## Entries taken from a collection
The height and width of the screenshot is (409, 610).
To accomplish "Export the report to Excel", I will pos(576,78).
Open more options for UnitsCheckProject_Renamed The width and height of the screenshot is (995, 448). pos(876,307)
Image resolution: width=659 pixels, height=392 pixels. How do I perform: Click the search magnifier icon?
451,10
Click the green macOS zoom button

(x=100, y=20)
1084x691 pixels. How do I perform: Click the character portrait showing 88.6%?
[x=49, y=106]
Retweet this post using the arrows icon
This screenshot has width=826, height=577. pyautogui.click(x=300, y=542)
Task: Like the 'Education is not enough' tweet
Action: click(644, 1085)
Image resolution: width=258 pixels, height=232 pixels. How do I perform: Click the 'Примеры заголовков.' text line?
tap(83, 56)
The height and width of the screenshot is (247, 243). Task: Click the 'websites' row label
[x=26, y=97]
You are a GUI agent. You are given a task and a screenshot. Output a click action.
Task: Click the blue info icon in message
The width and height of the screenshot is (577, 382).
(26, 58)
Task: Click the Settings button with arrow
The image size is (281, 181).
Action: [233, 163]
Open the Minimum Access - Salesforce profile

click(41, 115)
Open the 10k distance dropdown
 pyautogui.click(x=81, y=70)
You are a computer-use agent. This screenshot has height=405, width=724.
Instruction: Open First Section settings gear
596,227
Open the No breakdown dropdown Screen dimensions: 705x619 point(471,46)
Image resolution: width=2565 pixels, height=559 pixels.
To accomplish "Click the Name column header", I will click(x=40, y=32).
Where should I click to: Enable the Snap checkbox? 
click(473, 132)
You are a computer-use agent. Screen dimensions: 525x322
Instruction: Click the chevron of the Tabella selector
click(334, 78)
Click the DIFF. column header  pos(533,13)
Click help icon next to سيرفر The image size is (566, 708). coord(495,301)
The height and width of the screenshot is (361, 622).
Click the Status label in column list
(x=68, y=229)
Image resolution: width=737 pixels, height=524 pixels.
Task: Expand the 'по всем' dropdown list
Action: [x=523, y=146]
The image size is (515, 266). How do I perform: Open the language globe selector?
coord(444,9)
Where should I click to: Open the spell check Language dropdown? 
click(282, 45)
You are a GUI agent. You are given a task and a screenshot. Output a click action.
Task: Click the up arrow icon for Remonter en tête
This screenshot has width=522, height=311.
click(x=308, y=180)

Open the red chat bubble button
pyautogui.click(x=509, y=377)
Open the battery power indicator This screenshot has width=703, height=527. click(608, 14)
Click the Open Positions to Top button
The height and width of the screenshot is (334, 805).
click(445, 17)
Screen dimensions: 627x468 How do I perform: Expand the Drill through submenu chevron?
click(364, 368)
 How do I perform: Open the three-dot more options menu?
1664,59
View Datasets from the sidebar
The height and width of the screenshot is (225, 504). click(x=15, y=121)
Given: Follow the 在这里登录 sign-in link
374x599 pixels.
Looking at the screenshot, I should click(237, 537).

## How to complete this task
Of the entries above, repeat exactly the lines between the line with "Instruction: Open First Section settings gear" and the line with "Click the DIFF.", inclusive, and no others.

## Result for this exercise
Instruction: Open First Section settings gear
596,227
Open the No breakdown dropdown Screen dimensions: 705x619 point(471,46)
Image resolution: width=2565 pixels, height=559 pixels.
To accomplish "Click the Name column header", I will click(x=40, y=32).
Where should I click to: Enable the Snap checkbox? 
click(473, 132)
You are a computer-use agent. Screen dimensions: 525x322
Instruction: Click the chevron of the Tabella selector
click(334, 78)
Click the DIFF. column header  pos(533,13)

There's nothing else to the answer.